Aufgabe:
Schreiben Sie die nachfolgende Forendiskussion über SVN mit IIS im Anschluss an ihren letzten Satz weiter.

Bereitgestellter Text:
★ ★ ★
# SVN mit IIS



## mgraf (24. September 2008)

Hallo,
ich hoffe dieses Forum passt soweit.

Ich suche ein Subversion System, dass auf Windows mit dem IIS betrieben werden kann.
Die meisten funktionieren leider nur mitn Apachen, meines Wissens..

Features: (die üblichen halt ;-) )
- Versionskontrolle (Dateien, Verzeichnis)
- Markup der Unterschiede (+farblich ?)
- Binärdateien handeln (.exe, .zip, tar.gz)

das wären halt mal die, die mir am wichtigsten wären

Ich kenn zwar MS Visual Source Safe, weiß aber nicht - wegen der Namensähnlichkeitn - ob das Teil auch andere Dateien als .net kann, ich arbeite mit, HTML, CSS, Python, PHP. Das sollte es halt schon können ;-)

Hoffe jemand kennt eine Lösung
lg
michi


----------



## Alexander Schuc (24. September 2008)

Hi.

Die von dir aufgezählten Features gehören zu SVN und haben nichts mit Apache oder IIS zu tun. Einen Webserver bräuchtest du nur, wenn du irgendeine Art Webaccess zu deinem SVN Repository brauchst.

Installiere einfach den SVN Server und benutze die SVN Client Software deiner Wahl. (TortoiseSVN, RapidSVN, etc.)


lg, Alex


----------



## mgraf (24. September 2008)

Das ist ja soweit das Problem, ich kann/darf keinen Server darauf installieren.
Nur der IIS bleibt mir...

Das mit dem Online-Zugriff weiß ich schon, genau den brauche ich ja auch - hatte ich vergessen zu erwähnen!


----------



## Alexander Schuc (24. September 2008)

Wenn du nichts installieren darfst, wirds nicht klappen. Die SVN Software wirst ja dennoch benötigen.

Onlinezugriff hast du auch ohne IIS/Apache, nur über kein Webinterface.


----------



## mgraf (24. September 2008)

Die SVN-Software an sich ist klar, aber keinen anderen Webserver als IIS.
★ ★ ★
Auszüge aus Datensätzen:
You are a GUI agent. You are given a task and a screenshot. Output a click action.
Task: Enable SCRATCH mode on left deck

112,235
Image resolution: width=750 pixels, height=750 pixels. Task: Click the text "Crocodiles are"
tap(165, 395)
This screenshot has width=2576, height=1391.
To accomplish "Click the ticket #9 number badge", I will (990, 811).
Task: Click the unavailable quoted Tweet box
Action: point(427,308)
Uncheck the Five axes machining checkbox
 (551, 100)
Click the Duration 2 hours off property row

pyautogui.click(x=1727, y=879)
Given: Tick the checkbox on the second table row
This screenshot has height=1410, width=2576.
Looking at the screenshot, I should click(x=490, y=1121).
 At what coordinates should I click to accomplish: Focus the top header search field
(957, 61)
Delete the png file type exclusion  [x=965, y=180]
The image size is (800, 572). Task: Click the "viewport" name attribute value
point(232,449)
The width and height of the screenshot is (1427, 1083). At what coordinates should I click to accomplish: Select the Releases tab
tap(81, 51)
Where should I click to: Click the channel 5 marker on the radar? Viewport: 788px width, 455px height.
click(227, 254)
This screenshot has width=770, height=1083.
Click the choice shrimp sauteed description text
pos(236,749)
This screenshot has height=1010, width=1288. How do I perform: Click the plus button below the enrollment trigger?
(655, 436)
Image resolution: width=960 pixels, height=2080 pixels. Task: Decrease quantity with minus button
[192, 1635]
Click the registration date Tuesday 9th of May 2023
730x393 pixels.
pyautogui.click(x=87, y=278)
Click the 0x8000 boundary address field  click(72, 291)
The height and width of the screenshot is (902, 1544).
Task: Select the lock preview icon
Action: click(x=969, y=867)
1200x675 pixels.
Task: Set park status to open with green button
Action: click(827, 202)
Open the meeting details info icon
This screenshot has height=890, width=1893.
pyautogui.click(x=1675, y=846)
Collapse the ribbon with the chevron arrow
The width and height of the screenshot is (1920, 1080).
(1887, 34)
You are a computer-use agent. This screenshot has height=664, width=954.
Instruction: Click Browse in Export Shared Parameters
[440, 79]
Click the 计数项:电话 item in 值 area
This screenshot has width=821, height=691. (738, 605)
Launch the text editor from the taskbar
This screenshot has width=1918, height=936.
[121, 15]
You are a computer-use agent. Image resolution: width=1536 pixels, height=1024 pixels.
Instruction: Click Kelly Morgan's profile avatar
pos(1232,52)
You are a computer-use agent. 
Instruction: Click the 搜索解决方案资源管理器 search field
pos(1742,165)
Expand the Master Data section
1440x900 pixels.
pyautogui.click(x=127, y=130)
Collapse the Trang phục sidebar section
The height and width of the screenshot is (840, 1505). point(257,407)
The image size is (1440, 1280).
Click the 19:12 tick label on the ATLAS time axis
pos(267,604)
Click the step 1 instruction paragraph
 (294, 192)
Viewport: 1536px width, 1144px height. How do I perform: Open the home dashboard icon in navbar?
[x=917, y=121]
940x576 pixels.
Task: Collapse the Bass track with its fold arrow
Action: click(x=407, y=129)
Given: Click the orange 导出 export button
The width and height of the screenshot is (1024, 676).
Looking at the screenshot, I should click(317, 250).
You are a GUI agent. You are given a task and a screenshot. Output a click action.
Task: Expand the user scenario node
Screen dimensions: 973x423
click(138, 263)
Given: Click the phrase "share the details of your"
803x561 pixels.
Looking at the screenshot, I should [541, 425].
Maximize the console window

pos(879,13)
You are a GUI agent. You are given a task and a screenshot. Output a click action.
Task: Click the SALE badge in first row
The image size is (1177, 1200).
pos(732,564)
★ ★ ★
Ergebnis:
Und das WebInterface, ist zwar nicht 100% nötig - ist aber ein sehr nützliches Tool, wenn ich online die Änderungen mit anderen besprechen kann, oder die Änderungen sofort sehe!


----------



## Alexander Schuc (24. September 2008)

Ok.

Hab kurz gegoogelt und fand: http://www.svniis.org/ - SVN-IIS gives access to Subversion via Microsoft Webserver (IIS)

Wie gesagt, eben gefunden, und deswegen von mir ungetestet.


----------



## mgraf (24. September 2008)

den hatte ich auch schon, trotzdem danke ;-)
aber leider:



> Prerequisites
> 
> * .NET Framework 2.0 has to be installed on the Webserver
> * *Access from the IIS webserver to a running Apache webserver, interfacing an SVN repository (no need running on the same machine)*


----------



## Alexander Schuc (24. September 2008)

mgraf hat gesagt.:


> den hatte ich auch schon, trotzdem danke ;-)
> aber leider:



Oh x_X

Sorry ^^


----------



## mgraf (24. September 2008)

Konntest du ja net wissen! 

Aber ich denke, ich hab jetzt eine kleine Lösung gefunden - hoffentlich nicht für immer - ich installier mir einfach auf einem VM Server alles was ich brauche und häng in mit einem VPN ins Netz - soforn ich das darf....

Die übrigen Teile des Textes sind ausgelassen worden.